Network connections have been measured in bits since network connections have existed. Measuring throughput in bytes, be they kilo- or mega-, might be affected by things like a network protocol's parity bits (or whatever), so network interfaces get quoted in raw bits per second. Hence megabits.
okay you can go to speedtest.net. only dont go to that one because they optimize for it, see they could give you the speeds they show there but they dont. you want to find one not too popular.
speedtest.net has always been accurate on my Comcast connection. Try fast.com I guess? That will tell you whether your netflix bandwidth is actually there, if nothing else.
oh, upload speed versus download speed? well they dont want you running like web pages on your internet connection ha ha ha no no no so upload is less than download.

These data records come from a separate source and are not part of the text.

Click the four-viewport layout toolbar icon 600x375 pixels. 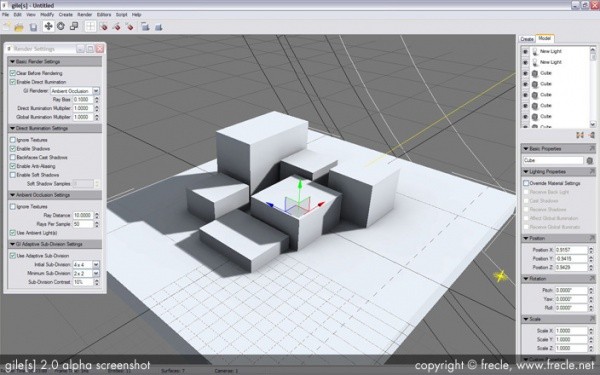pyautogui.click(x=90, y=26)
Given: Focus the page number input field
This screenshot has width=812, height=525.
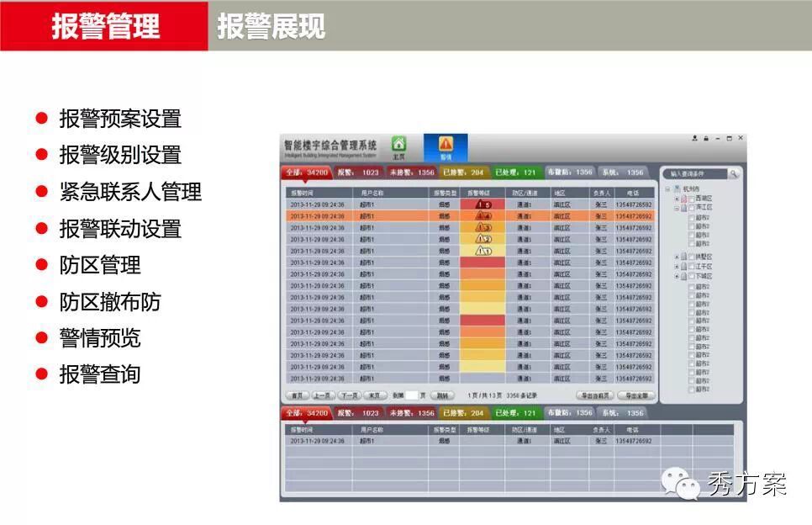Looking at the screenshot, I should (x=411, y=395).
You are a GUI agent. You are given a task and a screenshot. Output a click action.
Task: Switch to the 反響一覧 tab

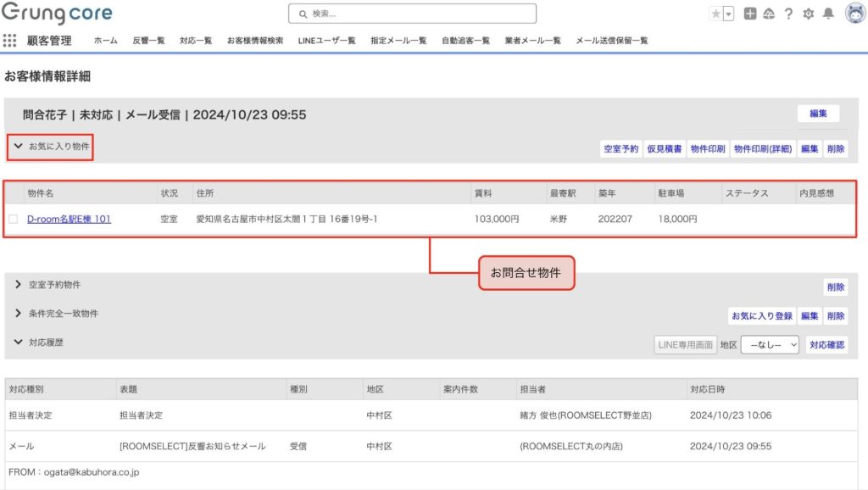point(148,41)
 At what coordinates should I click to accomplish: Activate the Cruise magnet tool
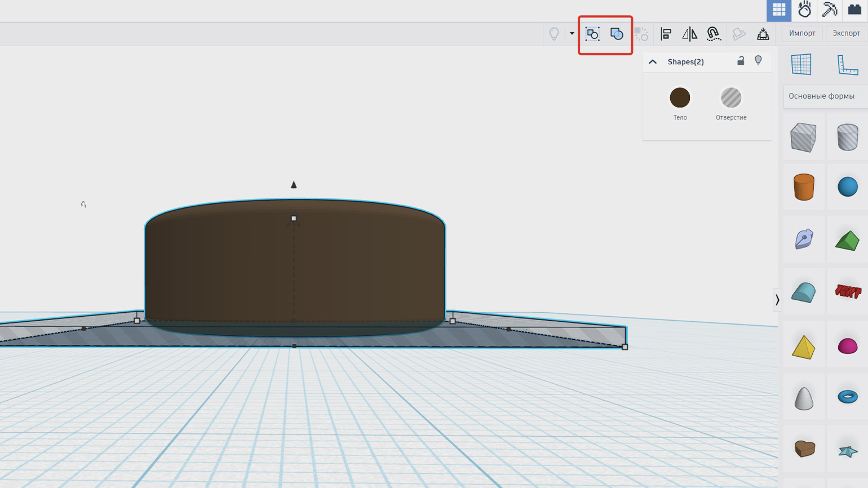714,34
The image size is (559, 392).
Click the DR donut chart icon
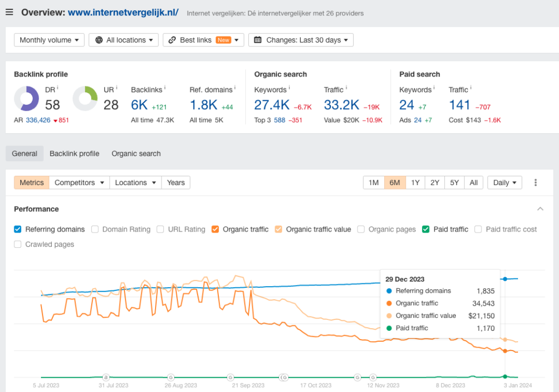pyautogui.click(x=26, y=98)
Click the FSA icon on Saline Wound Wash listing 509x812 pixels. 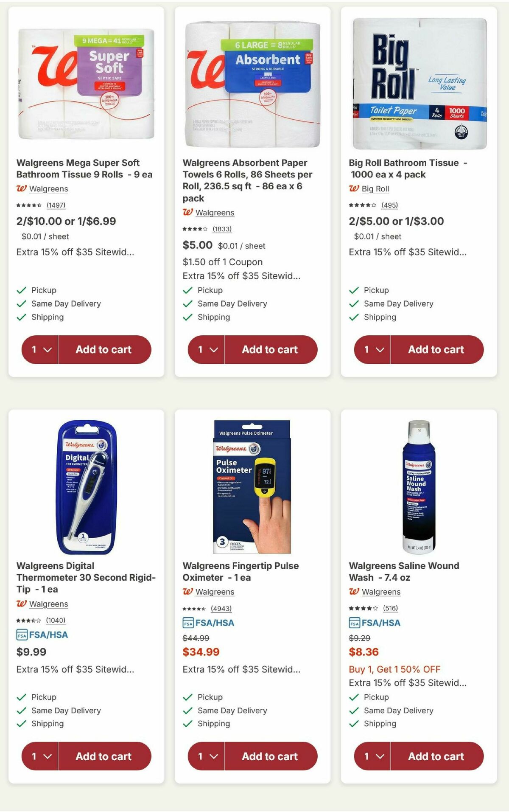[x=355, y=623]
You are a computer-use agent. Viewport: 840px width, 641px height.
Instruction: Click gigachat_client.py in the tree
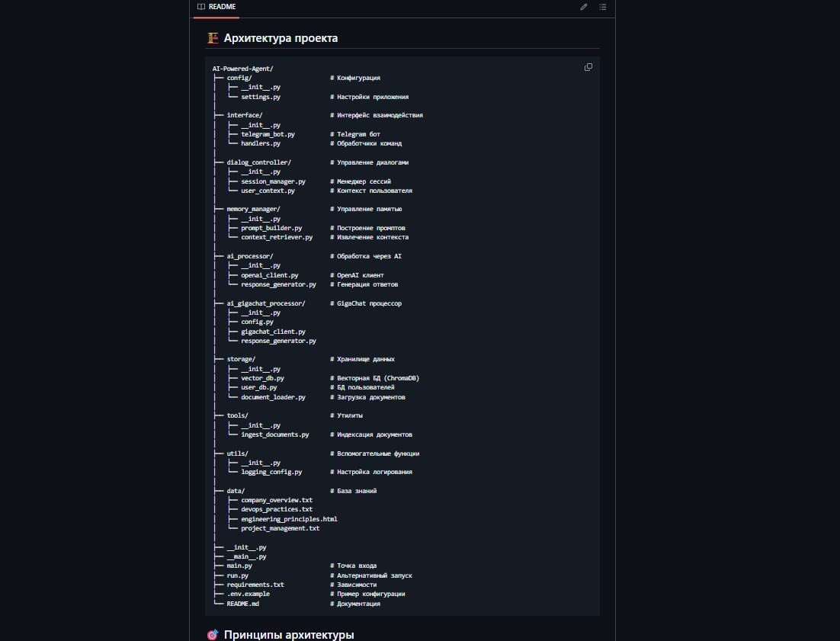click(x=273, y=332)
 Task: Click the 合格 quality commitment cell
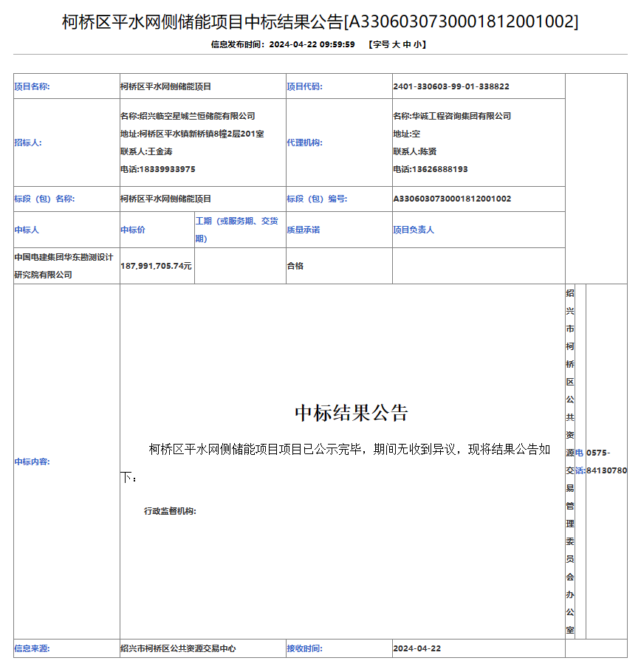tap(295, 266)
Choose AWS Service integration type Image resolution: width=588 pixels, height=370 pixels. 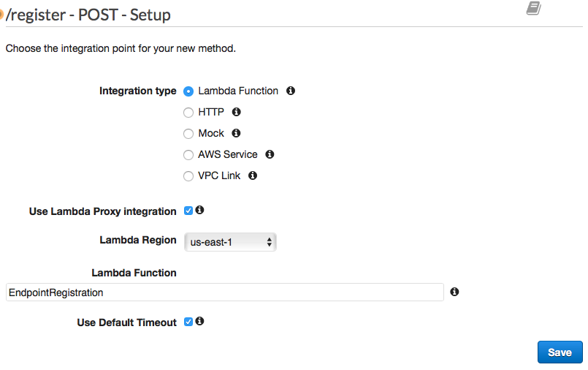point(188,155)
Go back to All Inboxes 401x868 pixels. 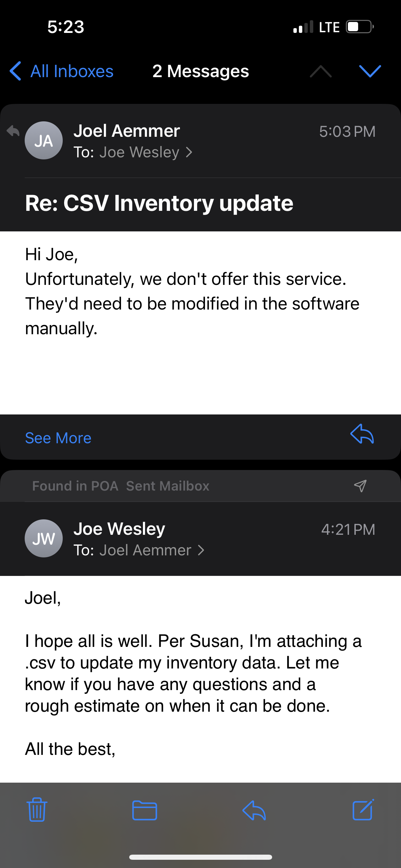pyautogui.click(x=62, y=71)
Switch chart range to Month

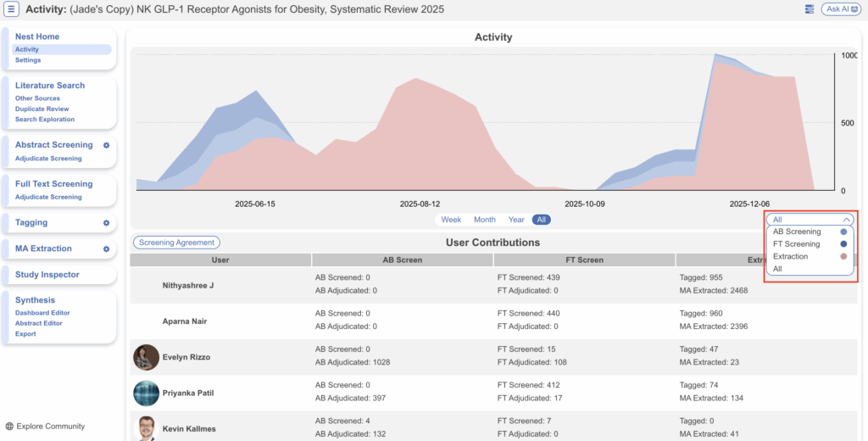(485, 220)
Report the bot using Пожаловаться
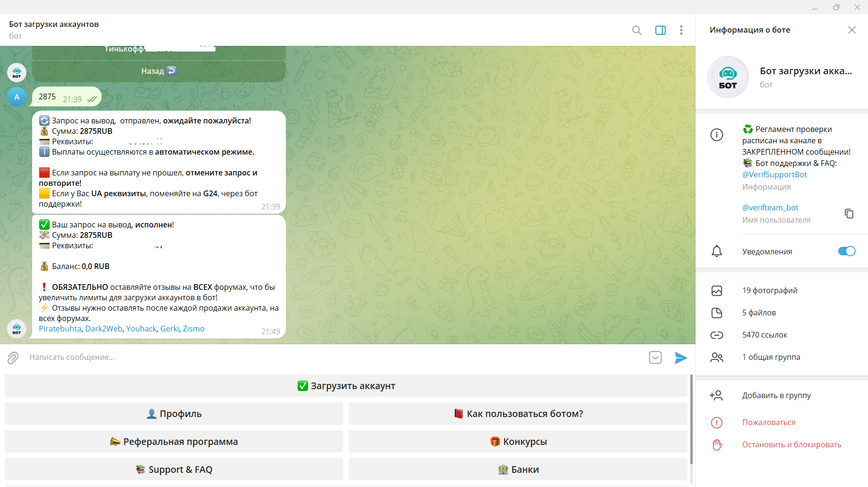Viewport: 868px width, 487px height. (768, 422)
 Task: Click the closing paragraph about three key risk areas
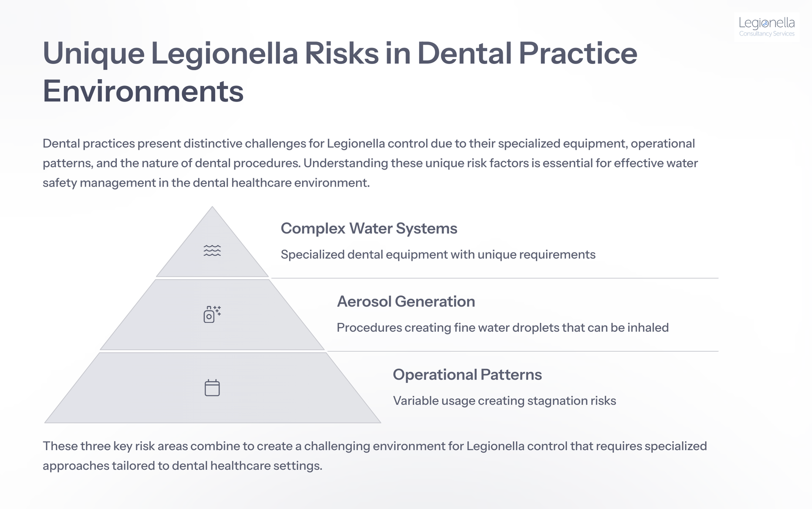(x=375, y=456)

DOCSIS channels are half-duplex. That means you can't send and receive on a channel at the same time, so you end up with a split of dedicated upstream and dedicated downstream channels. This split skews heavily in favor of download, since downstream bandwidth is overwhelmingly preferred to upstream in normal consumer use. Upload is also usually optimized for reliability over speed, since your cable modem's transmission equipment is probably worse than whatever industrial grade hardware the cableco is using.
They (engineers? scientists?) are working on a full duplex version of DOCSIS 3.1 right now which would allow for symmetrical connection speeds. The standard is new as of this year, so deployment is probably at least 4 years away, if we see it at all.